_Input_
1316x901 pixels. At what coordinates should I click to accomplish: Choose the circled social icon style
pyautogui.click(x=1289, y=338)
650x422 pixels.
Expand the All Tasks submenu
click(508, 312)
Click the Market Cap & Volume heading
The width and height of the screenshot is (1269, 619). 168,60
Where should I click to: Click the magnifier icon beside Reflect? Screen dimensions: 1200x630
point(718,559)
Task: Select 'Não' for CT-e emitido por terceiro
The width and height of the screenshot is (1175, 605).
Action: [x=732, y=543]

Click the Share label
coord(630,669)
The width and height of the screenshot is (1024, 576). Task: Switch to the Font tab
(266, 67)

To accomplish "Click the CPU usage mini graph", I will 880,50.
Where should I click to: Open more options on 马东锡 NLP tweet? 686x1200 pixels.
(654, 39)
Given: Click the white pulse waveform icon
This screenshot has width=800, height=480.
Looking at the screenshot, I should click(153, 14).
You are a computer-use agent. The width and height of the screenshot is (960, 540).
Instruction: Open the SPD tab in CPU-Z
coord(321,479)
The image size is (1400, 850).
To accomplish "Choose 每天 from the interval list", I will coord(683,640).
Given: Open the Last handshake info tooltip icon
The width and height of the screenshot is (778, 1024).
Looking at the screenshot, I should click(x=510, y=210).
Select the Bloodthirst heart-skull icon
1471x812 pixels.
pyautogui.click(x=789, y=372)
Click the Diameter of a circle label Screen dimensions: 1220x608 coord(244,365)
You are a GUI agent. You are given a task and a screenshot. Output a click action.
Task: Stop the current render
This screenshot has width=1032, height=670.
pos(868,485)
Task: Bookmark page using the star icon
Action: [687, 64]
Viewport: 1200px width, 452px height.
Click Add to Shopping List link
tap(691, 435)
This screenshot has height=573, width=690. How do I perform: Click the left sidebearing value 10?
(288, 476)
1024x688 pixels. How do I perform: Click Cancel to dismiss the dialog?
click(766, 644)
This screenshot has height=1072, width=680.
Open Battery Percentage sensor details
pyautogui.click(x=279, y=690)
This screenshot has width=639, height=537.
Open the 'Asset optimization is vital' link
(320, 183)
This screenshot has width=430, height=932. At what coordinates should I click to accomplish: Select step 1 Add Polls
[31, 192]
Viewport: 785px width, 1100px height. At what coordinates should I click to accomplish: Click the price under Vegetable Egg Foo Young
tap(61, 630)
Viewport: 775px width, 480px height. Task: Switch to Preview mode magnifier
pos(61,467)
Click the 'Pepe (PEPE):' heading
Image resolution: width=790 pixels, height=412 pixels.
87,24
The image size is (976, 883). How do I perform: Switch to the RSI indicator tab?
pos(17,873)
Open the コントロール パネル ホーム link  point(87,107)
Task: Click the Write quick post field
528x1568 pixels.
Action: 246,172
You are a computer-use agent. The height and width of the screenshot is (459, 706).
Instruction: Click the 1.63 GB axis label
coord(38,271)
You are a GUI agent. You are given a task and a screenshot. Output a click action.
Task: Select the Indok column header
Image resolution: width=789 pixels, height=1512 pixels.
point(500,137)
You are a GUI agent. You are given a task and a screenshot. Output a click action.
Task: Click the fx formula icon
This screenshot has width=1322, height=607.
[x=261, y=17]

_Exercise directions_
All of the material above should be printed again exactly as it is.

_Solution to the problem_
1316x901 pixels. At what coordinates should I click to accomplish: Choose the circled social icon style
pyautogui.click(x=1289, y=338)
650x422 pixels.
Expand the All Tasks submenu
click(508, 312)
Click the Market Cap & Volume heading
The width and height of the screenshot is (1269, 619). 168,60
Where should I click to: Click the magnifier icon beside Reflect? Screen dimensions: 1200x630
point(718,559)
Task: Select 'Não' for CT-e emitido por terceiro
The width and height of the screenshot is (1175, 605).
Action: [x=732, y=543]

Click the Share label
coord(630,669)
The width and height of the screenshot is (1024, 576). Task: Switch to the Font tab
(266, 67)

To accomplish "Click the CPU usage mini graph", I will 880,50.
Where should I click to: Open more options on 马东锡 NLP tweet? 686x1200 pixels.
(654, 39)
Given: Click the white pulse waveform icon
This screenshot has width=800, height=480.
Looking at the screenshot, I should click(153, 14).
You are a computer-use agent. The width and height of the screenshot is (960, 540).
Instruction: Open the SPD tab in CPU-Z
coord(321,479)
The image size is (1400, 850).
To accomplish "Choose 每天 from the interval list", I will coord(683,640).
Given: Open the Last handshake info tooltip icon
The width and height of the screenshot is (778, 1024).
Looking at the screenshot, I should click(x=510, y=210).
Select the Bloodthirst heart-skull icon
1471x812 pixels.
pyautogui.click(x=789, y=372)
Click the Diameter of a circle label Screen dimensions: 1220x608 coord(244,365)
You are a GUI agent. You are given a task and a screenshot. Output a click action.
Task: Stop the current render
This screenshot has width=1032, height=670.
pos(868,485)
Task: Bookmark page using the star icon
Action: [687, 64]
Viewport: 1200px width, 452px height.
Click Add to Shopping List link
tap(691, 435)
This screenshot has height=573, width=690. How do I perform: Click the left sidebearing value 10?
(288, 476)
1024x688 pixels. How do I perform: Click Cancel to dismiss the dialog?
click(766, 644)
This screenshot has height=1072, width=680.
Open Battery Percentage sensor details
pyautogui.click(x=279, y=690)
This screenshot has width=639, height=537.
Open the 'Asset optimization is vital' link
(320, 183)
This screenshot has width=430, height=932. At what coordinates should I click to accomplish: Select step 1 Add Polls
[31, 192]
Viewport: 785px width, 1100px height. At what coordinates should I click to accomplish: Click the price under Vegetable Egg Foo Young
tap(61, 630)
Viewport: 775px width, 480px height. Task: Switch to Preview mode magnifier
pos(61,467)
Click the 'Pepe (PEPE):' heading
Image resolution: width=790 pixels, height=412 pixels.
87,24
The image size is (976, 883). How do I perform: Switch to the RSI indicator tab?
pos(17,873)
Open the コントロール パネル ホーム link  point(87,107)
Task: Click the Write quick post field
528x1568 pixels.
Action: 246,172
You are a computer-use agent. The height and width of the screenshot is (459, 706).
Instruction: Click the 1.63 GB axis label
coord(38,271)
You are a GUI agent. You are given a task and a screenshot. Output a click action.
Task: Select the Indok column header
Image resolution: width=789 pixels, height=1512 pixels.
point(500,137)
You are a GUI agent. You are given a task and a screenshot. Output a click action.
Task: Click the fx formula icon
This screenshot has width=1322, height=607.
[x=261, y=17]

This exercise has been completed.